Extracted records:
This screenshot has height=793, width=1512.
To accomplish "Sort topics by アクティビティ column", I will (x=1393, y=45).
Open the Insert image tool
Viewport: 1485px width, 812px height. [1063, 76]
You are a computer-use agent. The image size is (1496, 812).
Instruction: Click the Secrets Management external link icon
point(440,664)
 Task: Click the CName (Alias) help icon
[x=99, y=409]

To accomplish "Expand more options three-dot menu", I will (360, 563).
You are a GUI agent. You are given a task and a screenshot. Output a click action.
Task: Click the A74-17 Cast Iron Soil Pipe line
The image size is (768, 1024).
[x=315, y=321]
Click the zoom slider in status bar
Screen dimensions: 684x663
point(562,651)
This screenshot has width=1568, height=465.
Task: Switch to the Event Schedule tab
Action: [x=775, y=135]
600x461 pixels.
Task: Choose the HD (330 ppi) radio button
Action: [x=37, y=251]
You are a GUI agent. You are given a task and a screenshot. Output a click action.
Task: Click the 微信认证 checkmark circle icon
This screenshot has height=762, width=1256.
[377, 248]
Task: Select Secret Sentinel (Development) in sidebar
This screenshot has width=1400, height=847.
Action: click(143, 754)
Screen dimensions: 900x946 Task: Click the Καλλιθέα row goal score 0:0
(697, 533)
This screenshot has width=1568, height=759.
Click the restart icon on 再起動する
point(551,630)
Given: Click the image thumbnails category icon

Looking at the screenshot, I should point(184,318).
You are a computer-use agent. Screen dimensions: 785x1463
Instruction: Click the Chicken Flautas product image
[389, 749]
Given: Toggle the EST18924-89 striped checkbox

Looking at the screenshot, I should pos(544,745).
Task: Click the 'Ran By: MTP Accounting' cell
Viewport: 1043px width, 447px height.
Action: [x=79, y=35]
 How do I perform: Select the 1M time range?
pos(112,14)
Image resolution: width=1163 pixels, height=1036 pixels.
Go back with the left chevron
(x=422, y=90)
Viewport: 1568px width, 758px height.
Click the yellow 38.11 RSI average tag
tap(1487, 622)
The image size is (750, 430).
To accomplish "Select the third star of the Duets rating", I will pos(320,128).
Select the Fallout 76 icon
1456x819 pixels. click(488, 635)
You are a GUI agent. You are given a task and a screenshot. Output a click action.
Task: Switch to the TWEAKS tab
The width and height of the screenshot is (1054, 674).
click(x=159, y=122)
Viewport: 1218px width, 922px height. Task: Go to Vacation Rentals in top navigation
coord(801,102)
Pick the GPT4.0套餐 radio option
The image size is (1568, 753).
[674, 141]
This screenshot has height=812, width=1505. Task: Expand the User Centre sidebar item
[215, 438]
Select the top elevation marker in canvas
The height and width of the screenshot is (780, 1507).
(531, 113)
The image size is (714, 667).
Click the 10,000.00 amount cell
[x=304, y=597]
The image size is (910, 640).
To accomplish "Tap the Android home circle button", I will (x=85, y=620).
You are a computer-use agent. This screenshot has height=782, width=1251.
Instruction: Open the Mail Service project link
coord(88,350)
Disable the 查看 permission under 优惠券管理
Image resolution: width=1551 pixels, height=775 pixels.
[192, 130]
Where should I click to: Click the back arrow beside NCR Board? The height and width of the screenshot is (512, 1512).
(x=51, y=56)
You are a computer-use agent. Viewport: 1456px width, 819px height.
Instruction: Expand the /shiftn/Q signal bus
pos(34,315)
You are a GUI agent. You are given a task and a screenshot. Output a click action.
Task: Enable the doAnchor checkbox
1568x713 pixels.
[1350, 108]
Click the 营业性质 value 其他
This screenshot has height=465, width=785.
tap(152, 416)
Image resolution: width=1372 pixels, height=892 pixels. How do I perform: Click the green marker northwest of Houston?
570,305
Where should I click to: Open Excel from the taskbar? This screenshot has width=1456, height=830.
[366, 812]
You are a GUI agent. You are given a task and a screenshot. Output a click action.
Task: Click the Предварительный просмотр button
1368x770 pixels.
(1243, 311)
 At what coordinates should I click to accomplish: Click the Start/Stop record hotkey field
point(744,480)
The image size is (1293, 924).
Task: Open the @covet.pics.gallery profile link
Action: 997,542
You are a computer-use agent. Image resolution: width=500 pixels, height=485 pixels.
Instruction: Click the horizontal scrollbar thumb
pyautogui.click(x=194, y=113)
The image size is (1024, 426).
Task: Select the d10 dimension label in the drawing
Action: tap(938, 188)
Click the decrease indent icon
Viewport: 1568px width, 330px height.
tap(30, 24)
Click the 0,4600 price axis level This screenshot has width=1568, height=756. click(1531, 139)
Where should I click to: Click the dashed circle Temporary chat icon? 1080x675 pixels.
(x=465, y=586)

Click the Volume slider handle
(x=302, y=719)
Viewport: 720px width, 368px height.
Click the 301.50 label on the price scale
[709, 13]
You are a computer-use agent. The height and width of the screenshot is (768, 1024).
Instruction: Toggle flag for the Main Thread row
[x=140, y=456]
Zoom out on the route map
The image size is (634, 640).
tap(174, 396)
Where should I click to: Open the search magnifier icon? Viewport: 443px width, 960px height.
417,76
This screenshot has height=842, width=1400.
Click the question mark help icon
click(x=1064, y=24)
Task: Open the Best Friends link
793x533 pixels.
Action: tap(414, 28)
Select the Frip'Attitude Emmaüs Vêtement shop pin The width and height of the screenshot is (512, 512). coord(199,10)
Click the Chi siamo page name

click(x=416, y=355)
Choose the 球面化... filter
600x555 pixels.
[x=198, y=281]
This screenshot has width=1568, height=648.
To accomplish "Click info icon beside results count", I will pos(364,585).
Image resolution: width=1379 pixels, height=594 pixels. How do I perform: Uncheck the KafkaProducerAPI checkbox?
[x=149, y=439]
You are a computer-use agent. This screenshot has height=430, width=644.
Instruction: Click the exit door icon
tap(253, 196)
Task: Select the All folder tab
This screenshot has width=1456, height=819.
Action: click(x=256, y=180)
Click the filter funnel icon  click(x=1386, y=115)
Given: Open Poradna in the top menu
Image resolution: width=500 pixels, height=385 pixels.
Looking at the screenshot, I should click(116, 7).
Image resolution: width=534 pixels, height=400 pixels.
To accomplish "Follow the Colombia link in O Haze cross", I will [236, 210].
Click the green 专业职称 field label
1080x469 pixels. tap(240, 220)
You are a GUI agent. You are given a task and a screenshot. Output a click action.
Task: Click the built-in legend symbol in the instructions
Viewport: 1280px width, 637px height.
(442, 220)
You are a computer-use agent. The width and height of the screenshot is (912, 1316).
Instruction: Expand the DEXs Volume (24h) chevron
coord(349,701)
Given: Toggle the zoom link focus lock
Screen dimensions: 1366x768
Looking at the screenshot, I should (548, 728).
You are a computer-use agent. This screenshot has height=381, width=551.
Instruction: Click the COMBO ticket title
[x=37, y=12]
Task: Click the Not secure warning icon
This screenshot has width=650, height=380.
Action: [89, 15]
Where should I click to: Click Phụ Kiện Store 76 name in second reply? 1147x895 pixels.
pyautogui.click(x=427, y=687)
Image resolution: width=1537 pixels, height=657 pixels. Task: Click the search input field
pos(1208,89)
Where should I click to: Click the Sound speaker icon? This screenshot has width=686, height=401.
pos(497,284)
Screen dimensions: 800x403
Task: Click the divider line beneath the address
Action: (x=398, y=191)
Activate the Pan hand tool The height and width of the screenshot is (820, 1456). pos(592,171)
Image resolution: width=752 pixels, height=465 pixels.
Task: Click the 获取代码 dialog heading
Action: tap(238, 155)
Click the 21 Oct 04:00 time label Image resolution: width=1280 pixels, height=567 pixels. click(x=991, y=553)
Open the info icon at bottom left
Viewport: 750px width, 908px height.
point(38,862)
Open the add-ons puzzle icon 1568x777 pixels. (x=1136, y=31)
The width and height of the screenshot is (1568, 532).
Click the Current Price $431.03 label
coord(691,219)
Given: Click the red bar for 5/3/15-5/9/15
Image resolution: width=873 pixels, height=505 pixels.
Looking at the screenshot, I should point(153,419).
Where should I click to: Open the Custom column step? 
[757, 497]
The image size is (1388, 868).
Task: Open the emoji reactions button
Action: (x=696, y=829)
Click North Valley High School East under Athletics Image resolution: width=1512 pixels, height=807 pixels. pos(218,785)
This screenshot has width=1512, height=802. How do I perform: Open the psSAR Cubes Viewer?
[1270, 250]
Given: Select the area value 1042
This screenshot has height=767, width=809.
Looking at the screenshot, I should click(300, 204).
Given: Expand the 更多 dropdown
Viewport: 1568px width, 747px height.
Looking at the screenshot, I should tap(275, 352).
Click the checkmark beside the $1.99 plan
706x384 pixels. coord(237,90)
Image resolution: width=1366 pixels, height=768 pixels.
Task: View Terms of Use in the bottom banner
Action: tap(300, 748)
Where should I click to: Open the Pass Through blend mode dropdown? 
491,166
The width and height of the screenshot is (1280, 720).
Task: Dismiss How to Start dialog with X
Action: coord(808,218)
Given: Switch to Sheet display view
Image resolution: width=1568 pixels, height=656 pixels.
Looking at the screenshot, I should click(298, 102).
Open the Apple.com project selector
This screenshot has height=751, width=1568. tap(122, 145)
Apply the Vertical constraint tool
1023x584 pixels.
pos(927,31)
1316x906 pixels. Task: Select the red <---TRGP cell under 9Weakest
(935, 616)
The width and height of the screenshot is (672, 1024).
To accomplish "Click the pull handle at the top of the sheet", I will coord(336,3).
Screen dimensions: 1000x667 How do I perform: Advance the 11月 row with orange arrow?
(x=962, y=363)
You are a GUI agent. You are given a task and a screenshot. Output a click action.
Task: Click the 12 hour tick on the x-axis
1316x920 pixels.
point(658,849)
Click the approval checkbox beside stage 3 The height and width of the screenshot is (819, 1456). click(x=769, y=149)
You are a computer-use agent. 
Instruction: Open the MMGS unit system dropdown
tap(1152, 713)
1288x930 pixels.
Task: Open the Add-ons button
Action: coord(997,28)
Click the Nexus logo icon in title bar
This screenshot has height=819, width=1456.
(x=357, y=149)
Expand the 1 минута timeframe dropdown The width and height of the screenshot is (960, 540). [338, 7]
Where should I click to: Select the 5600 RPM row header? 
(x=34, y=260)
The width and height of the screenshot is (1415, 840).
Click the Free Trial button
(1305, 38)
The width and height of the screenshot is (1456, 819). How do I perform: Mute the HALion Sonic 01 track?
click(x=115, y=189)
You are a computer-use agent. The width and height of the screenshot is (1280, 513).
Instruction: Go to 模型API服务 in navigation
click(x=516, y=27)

Instruction :: Retype the material from the line with "Given: Select the area value 1042" up to and including the line with "Action: coord(808,218)".

Full answer ::
Given: Select the area value 1042
This screenshot has height=767, width=809.
Looking at the screenshot, I should click(300, 204).
Given: Expand the 更多 dropdown
Viewport: 1568px width, 747px height.
Looking at the screenshot, I should tap(275, 352).
Click the checkmark beside the $1.99 plan
706x384 pixels. coord(237,90)
Image resolution: width=1366 pixels, height=768 pixels.
Task: View Terms of Use in the bottom banner
Action: tap(300, 748)
Where should I click to: Open the Pass Through blend mode dropdown? 
491,166
The width and height of the screenshot is (1280, 720).
Task: Dismiss How to Start dialog with X
Action: coord(808,218)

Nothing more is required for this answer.